[Data provided]

◇ ◇ ◇

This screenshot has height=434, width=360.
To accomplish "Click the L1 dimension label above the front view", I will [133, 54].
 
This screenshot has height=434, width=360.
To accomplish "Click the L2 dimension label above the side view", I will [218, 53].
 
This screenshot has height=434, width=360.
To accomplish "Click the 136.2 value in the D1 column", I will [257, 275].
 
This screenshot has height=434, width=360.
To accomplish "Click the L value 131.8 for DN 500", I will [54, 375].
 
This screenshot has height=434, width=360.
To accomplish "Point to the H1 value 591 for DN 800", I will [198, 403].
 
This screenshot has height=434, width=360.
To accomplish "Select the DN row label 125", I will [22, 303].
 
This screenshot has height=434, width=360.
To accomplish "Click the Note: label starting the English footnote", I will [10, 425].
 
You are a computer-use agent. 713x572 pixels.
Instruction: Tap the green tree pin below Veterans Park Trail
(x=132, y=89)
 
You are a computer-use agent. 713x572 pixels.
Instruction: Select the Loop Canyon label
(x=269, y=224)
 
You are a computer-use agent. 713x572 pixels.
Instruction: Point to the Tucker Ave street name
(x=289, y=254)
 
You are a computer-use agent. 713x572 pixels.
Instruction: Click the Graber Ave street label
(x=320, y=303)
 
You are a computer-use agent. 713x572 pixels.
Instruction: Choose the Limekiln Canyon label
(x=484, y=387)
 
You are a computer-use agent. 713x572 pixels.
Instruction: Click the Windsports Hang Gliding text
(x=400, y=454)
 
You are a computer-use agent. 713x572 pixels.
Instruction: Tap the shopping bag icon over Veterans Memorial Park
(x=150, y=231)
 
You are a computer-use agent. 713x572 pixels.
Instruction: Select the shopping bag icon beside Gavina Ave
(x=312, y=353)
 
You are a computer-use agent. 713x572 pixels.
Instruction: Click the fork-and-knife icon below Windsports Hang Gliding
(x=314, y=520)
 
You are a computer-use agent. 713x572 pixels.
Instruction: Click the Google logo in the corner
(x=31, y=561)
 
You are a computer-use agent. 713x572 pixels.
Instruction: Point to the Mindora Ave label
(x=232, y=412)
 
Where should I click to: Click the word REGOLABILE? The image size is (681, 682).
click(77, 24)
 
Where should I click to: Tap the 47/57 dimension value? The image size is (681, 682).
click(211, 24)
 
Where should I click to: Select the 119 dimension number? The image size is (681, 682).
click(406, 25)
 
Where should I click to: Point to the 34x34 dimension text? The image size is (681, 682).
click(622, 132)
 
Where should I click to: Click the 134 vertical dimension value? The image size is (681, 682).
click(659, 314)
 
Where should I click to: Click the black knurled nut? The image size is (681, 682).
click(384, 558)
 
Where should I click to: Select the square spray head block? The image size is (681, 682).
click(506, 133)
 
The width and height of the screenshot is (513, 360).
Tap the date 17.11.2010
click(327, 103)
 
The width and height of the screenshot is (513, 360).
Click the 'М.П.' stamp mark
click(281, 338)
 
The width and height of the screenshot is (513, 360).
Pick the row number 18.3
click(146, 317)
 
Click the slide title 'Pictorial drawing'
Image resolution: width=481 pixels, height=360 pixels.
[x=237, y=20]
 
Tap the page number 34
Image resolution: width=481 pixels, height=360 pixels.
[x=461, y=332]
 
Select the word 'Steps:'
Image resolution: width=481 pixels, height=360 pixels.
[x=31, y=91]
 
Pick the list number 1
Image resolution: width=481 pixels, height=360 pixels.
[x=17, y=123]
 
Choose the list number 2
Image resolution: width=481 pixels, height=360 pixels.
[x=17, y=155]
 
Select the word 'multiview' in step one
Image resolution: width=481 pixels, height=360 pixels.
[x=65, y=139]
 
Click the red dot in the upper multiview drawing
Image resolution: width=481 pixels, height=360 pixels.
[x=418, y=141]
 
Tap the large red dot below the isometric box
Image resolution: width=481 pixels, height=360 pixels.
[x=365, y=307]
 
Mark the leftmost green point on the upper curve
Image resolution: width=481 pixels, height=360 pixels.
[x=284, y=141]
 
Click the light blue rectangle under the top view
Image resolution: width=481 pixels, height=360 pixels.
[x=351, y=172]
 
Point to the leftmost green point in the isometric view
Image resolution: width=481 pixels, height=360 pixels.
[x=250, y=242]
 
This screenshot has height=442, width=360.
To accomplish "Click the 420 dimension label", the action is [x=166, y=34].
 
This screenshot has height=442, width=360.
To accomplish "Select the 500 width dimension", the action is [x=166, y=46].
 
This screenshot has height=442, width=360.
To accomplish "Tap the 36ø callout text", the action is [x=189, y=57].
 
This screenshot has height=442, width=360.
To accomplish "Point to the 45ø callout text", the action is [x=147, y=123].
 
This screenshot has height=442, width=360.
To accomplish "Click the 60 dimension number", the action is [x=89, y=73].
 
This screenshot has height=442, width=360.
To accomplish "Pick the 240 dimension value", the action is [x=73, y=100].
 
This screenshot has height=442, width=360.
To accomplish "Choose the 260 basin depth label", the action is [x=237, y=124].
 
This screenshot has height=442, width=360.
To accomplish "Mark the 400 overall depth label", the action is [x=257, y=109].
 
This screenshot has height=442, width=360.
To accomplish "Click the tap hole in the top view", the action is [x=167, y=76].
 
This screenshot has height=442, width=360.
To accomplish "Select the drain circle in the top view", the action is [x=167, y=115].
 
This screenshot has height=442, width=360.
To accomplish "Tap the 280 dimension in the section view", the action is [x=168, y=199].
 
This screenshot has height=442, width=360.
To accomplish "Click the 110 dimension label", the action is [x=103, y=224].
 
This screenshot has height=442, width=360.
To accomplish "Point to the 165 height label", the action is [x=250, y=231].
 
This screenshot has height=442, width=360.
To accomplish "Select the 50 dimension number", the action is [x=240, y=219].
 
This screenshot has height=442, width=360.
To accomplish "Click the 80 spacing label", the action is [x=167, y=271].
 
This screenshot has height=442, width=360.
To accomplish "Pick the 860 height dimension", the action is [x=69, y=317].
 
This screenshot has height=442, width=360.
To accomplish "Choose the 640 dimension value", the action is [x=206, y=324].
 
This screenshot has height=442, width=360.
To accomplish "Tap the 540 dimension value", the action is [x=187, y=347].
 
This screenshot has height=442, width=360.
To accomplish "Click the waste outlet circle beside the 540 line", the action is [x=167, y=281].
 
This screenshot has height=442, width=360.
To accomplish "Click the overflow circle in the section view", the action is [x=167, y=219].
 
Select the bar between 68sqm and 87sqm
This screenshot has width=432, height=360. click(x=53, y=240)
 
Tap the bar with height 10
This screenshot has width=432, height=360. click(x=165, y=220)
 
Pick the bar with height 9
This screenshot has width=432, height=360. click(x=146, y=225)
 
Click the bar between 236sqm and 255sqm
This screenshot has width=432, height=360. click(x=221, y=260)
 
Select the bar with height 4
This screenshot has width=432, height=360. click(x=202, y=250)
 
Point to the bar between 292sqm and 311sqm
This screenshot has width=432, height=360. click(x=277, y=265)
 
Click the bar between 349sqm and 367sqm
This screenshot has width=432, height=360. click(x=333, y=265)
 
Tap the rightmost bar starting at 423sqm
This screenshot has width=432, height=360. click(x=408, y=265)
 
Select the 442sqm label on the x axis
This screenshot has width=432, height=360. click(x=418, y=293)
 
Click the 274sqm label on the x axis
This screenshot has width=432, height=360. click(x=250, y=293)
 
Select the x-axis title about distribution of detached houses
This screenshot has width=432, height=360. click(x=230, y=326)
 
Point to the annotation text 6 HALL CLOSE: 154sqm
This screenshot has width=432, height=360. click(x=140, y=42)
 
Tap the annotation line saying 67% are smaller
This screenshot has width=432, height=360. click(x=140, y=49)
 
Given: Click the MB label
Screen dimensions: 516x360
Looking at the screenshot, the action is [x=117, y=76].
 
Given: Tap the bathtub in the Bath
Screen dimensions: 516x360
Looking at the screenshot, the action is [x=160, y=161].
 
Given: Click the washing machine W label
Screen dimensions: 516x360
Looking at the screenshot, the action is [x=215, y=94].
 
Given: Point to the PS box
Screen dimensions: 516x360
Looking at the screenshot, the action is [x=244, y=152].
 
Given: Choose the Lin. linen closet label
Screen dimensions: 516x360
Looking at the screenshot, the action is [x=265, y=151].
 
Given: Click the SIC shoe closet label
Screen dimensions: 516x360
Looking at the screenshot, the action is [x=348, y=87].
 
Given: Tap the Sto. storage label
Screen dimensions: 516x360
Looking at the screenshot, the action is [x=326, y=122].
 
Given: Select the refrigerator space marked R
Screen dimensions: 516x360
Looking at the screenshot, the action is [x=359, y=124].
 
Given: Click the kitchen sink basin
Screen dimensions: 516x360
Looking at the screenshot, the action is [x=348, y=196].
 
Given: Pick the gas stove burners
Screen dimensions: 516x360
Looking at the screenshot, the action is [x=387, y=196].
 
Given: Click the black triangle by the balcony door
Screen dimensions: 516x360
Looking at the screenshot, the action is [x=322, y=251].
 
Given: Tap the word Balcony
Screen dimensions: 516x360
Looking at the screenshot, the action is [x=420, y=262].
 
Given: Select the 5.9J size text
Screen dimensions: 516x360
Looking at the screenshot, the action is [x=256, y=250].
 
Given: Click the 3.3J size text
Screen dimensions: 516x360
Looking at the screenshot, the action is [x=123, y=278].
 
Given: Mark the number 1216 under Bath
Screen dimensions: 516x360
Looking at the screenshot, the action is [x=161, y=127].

◇ ◇ ◇

[Task prompt] Turn the lines starting at the one that contains "Pick the list number 1" and ending at the one that contains "[x=365, y=307]" into a Markdown table with the columns Row and Line. Number each line in the Row column and leave out any blank lines.

[Exercise solution]
| Row | Line |
|---|---|
| 1 | Pick the list number 1 |
| 2 | Image resolution: width=481 pixels, height=360 pixels. |
| 3 | [x=17, y=123] |
| 4 | Choose the list number 2 |
| 5 | Image resolution: width=481 pixels, height=360 pixels. |
| 6 | [x=17, y=155] |
| 7 | Select the word 'multiview' in step one |
| 8 | Image resolution: width=481 pixels, height=360 pixels. |
| 9 | [x=65, y=139] |
| 10 | Click the red dot in the upper multiview drawing |
| 11 | Image resolution: width=481 pixels, height=360 pixels. |
| 12 | [x=418, y=141] |
| 13 | Tap the large red dot below the isometric box |
| 14 | Image resolution: width=481 pixels, height=360 pixels. |
| 15 | [x=365, y=307] |